Meta-analyses: what is heterogeneity?

advertisement
Meta-analyses: what is heterogeneity?
BMJ 2015; 350 doi: http://dx.doi.org/10.1136/bmj.h1435 (Published 16 March 2015) Cite this
as: BMJ 2015;350:h1435
1. Philip Sedgwick, reader in medical statistics and medical education 1Author
affiliationsp.sedgwick@sgul.ac.uk
Researchers undertook a meta-analysis to evaluate the effectiveness of multifactorial assessment
and intervention programmes in preventing falls and injuries among older people. Randomised
or quasi-randomised trials that evaluated interventions to prevent falls and injuries were
included. The intervention had to be delivered to individual patients, not at a community or
population level. It also had to be service based in an emergency department, primary care, or the
community. Control groups could receive standard care or no fall prevention. The outcomes
included the number of fallers and fall related injuries.1
In total 19 trials were identified. Of these, eight reported fall related injuries. When combined
across trials, the risk for fall related injuries was reduced after the intervention compared with the
control, but not significantly (relative risk 0.90, 95% confidence interval 0.68 to 1.20).
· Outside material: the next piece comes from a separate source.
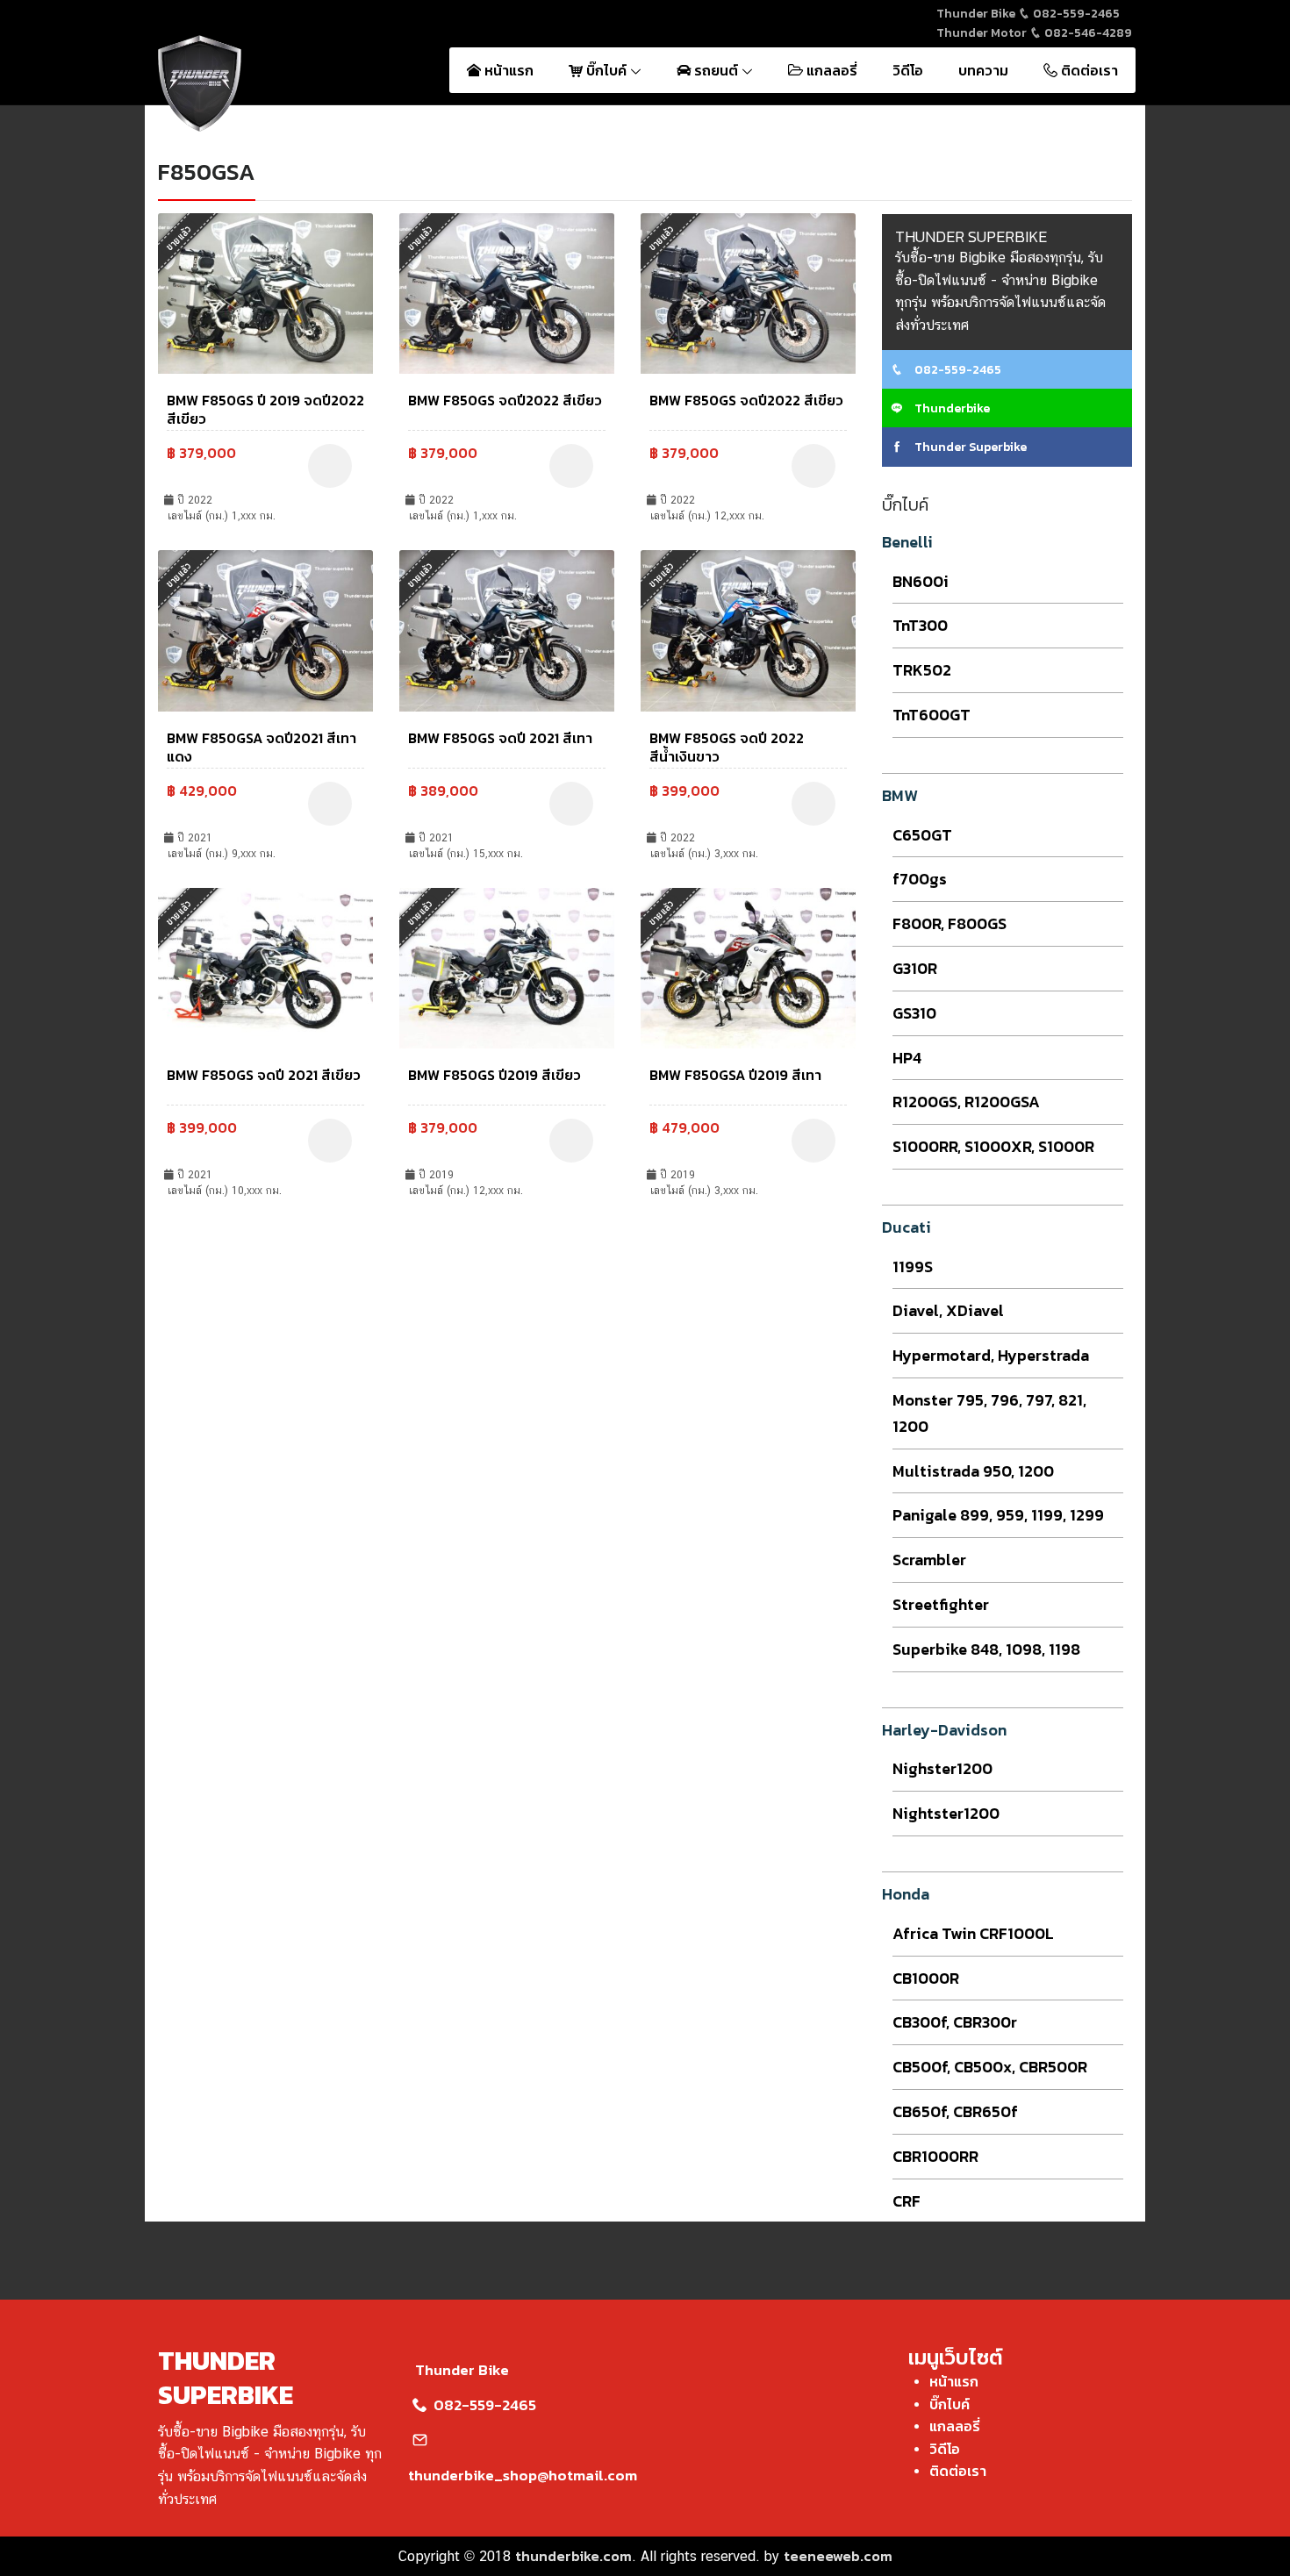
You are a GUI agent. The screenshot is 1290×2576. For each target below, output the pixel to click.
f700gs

Tests of
statistical heterogeneity for the meta-analysis of fall related injuries gave the following results:
χ2=15.77, degrees of freedom=7, P=0.03 (Cochran’s Q test), I2=55.6% (Higgins’s I2 test
statistic). Subgroup analyses using a test of interaction based on Cochran’s Q test were
subsequently performed. The resulting P values were: P=0.75 for site of delivery (hospital v
community); P=0.75 for whether a doctor was included in the team (yes v no); and P=0.52 for
whether trial participants had been selected because they were at high risk of falls (yes v no).
The study concluded that there was limited evidence that multifactorial fall prevention
programmes in primary care, community, or emergency care settings were effective in reducing
the number of fallers or fall related injuries.
Which of the following statements, if any, are true for the meta-analysis of fall related injuries?




a) The presence of statistical heterogeneity would be indicative of variation between trials
in the magnitude or direction of the sample estimates of the relative risk of fall related
injuries
b) The result of Cochran’s Q test indicated that heterogeneity existed between the sample
estimates
c) Higgins’s I2 test statistic indicated that homogeneity existed between the sample
estimates
d) Any statistical heterogeneity in the overall meta-analysis of fall related injuries was
not explained by the subgroup analyses
Answers
Statements a, b, and d are true, whereas c is false.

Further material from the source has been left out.